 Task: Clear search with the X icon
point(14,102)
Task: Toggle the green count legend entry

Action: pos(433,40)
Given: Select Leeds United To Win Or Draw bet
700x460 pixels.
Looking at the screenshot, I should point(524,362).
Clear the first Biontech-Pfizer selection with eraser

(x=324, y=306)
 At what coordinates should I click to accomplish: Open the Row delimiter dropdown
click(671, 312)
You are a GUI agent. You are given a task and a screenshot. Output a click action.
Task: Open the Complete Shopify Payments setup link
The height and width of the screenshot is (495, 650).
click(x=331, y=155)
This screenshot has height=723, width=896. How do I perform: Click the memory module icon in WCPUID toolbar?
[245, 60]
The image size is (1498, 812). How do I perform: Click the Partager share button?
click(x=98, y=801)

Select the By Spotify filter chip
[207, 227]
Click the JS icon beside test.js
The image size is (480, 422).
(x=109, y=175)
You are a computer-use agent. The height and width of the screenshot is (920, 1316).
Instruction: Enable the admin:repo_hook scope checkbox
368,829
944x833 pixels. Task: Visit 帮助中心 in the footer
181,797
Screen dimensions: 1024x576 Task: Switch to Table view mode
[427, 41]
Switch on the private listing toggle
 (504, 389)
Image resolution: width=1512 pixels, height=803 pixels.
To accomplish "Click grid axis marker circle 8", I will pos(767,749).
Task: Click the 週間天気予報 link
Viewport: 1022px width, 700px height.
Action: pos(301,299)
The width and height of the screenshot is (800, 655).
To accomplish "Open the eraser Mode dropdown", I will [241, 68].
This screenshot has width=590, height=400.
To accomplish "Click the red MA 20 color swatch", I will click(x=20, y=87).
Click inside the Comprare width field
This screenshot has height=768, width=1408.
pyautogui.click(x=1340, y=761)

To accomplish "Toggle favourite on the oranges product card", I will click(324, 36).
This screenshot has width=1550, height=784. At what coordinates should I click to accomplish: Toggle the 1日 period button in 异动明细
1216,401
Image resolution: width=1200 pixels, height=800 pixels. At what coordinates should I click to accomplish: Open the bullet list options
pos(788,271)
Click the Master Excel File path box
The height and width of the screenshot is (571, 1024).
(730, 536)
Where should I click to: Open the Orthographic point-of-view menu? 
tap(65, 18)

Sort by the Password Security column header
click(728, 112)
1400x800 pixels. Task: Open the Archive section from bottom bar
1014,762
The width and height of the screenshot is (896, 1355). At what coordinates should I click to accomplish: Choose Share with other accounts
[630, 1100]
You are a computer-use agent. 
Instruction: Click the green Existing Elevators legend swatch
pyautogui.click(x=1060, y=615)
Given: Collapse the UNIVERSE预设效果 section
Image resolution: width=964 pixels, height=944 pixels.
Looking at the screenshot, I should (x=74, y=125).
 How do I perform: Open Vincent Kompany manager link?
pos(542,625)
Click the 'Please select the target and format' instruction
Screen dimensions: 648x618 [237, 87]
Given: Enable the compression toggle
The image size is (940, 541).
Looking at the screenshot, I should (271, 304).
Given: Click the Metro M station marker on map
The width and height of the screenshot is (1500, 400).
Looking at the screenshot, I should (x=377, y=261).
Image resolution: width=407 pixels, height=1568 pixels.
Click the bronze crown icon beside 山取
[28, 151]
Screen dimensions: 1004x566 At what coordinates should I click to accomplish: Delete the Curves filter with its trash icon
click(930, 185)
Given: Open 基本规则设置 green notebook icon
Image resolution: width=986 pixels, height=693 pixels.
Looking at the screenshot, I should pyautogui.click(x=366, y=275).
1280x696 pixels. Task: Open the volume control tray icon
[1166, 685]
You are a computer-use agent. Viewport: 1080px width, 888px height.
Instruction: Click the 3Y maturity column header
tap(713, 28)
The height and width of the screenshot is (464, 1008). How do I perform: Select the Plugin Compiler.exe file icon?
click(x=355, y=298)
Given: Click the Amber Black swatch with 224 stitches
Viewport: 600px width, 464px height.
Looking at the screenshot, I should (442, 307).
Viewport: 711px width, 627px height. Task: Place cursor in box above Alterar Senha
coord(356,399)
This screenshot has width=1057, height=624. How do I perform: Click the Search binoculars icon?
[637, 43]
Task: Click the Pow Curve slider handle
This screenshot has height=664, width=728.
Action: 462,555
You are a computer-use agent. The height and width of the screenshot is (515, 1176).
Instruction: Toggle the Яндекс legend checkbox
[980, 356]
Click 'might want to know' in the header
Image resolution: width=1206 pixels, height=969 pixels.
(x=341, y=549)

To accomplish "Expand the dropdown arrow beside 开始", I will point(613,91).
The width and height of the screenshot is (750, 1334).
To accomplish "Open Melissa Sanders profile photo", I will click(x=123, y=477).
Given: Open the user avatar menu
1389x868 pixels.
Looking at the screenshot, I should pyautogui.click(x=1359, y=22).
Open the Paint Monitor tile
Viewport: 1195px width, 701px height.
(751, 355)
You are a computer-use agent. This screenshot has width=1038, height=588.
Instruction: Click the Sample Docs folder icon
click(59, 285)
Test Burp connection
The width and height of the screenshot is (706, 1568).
=======
Assignment
Line by line, please reproduce the records exactly.

Answer
 Task: Clear search with the X icon
point(14,102)
Task: Toggle the green count legend entry

Action: pos(433,40)
Given: Select Leeds United To Win Or Draw bet
700x460 pixels.
Looking at the screenshot, I should point(524,362).
Clear the first Biontech-Pfizer selection with eraser

(x=324, y=306)
 At what coordinates should I click to accomplish: Open the Row delimiter dropdown
click(671, 312)
You are a GUI agent. You are given a task and a screenshot. Output a click action.
Task: Open the Complete Shopify Payments setup link
The height and width of the screenshot is (495, 650).
click(x=331, y=155)
This screenshot has height=723, width=896. How do I perform: Click the memory module icon in WCPUID toolbar?
[245, 60]
The image size is (1498, 812). How do I perform: Click the Partager share button?
click(x=98, y=801)

Select the By Spotify filter chip
[207, 227]
Click the JS icon beside test.js
The image size is (480, 422).
(x=109, y=175)
You are a computer-use agent. The height and width of the screenshot is (920, 1316).
Instruction: Enable the admin:repo_hook scope checkbox
368,829
944x833 pixels. Task: Visit 帮助中心 in the footer
181,797
Screen dimensions: 1024x576 Task: Switch to Table view mode
[427, 41]
Switch on the private listing toggle
 (504, 389)
Image resolution: width=1512 pixels, height=803 pixels.
To accomplish "Click grid axis marker circle 8", I will pos(767,749).
Task: Click the 週間天気予報 link
Viewport: 1022px width, 700px height.
Action: pos(301,299)
The width and height of the screenshot is (800, 655).
To accomplish "Open the eraser Mode dropdown", I will [241, 68].
This screenshot has width=590, height=400.
To accomplish "Click the red MA 20 color swatch", I will click(x=20, y=87).
Click inside the Comprare width field
This screenshot has height=768, width=1408.
pyautogui.click(x=1340, y=761)

To accomplish "Toggle favourite on the oranges product card", I will click(324, 36).
This screenshot has width=1550, height=784. At what coordinates should I click to accomplish: Toggle the 1日 period button in 异动明细
1216,401
Image resolution: width=1200 pixels, height=800 pixels. At what coordinates should I click to accomplish: Open the bullet list options
pos(788,271)
Click the Master Excel File path box
The height and width of the screenshot is (571, 1024).
(730, 536)
Where should I click to: Open the Orthographic point-of-view menu? 
tap(65, 18)

Sort by the Password Security column header
click(728, 112)
1400x800 pixels. Task: Open the Archive section from bottom bar
1014,762
The width and height of the screenshot is (896, 1355). At what coordinates should I click to accomplish: Choose Share with other accounts
[630, 1100]
You are a computer-use agent. 
Instruction: Click the green Existing Elevators legend swatch
pyautogui.click(x=1060, y=615)
Given: Collapse the UNIVERSE预设效果 section
Image resolution: width=964 pixels, height=944 pixels.
Looking at the screenshot, I should (x=74, y=125).
 How do I perform: Open Vincent Kompany manager link?
pos(542,625)
Click the 'Please select the target and format' instruction
Screen dimensions: 648x618 [237, 87]
Given: Enable the compression toggle
The image size is (940, 541).
Looking at the screenshot, I should (271, 304).
Given: Click the Metro M station marker on map
The width and height of the screenshot is (1500, 400).
Looking at the screenshot, I should (x=377, y=261).
Image resolution: width=407 pixels, height=1568 pixels.
Click the bronze crown icon beside 山取
[28, 151]
Screen dimensions: 1004x566 At what coordinates should I click to accomplish: Delete the Curves filter with its trash icon
click(930, 185)
Given: Open 基本规则设置 green notebook icon
Image resolution: width=986 pixels, height=693 pixels.
Looking at the screenshot, I should pyautogui.click(x=366, y=275).
1280x696 pixels. Task: Open the volume control tray icon
[1166, 685]
You are a computer-use agent. Viewport: 1080px width, 888px height.
Instruction: Click the 3Y maturity column header
tap(713, 28)
The height and width of the screenshot is (464, 1008). How do I perform: Select the Plugin Compiler.exe file icon?
click(x=355, y=298)
Given: Click the Amber Black swatch with 224 stitches
Viewport: 600px width, 464px height.
Looking at the screenshot, I should (442, 307).
Viewport: 711px width, 627px height. Task: Place cursor in box above Alterar Senha
coord(356,399)
This screenshot has width=1057, height=624. How do I perform: Click the Search binoculars icon?
[637, 43]
Task: Click the Pow Curve slider handle
This screenshot has height=664, width=728.
Action: 462,555
You are a computer-use agent. The height and width of the screenshot is (515, 1176).
Instruction: Toggle the Яндекс legend checkbox
[980, 356]
Click 'might want to know' in the header
Image resolution: width=1206 pixels, height=969 pixels.
(x=341, y=549)

To accomplish "Expand the dropdown arrow beside 开始", I will point(613,91).
The width and height of the screenshot is (750, 1334).
To accomplish "Open Melissa Sanders profile photo", I will click(x=123, y=477).
Given: Open the user avatar menu
1389x868 pixels.
Looking at the screenshot, I should pyautogui.click(x=1359, y=22).
Open the Paint Monitor tile
Viewport: 1195px width, 701px height.
(751, 355)
You are a computer-use agent. This screenshot has width=1038, height=588.
Instruction: Click the Sample Docs folder icon
click(59, 285)
Test Burp connection
The width and height of the screenshot is (706, 1568).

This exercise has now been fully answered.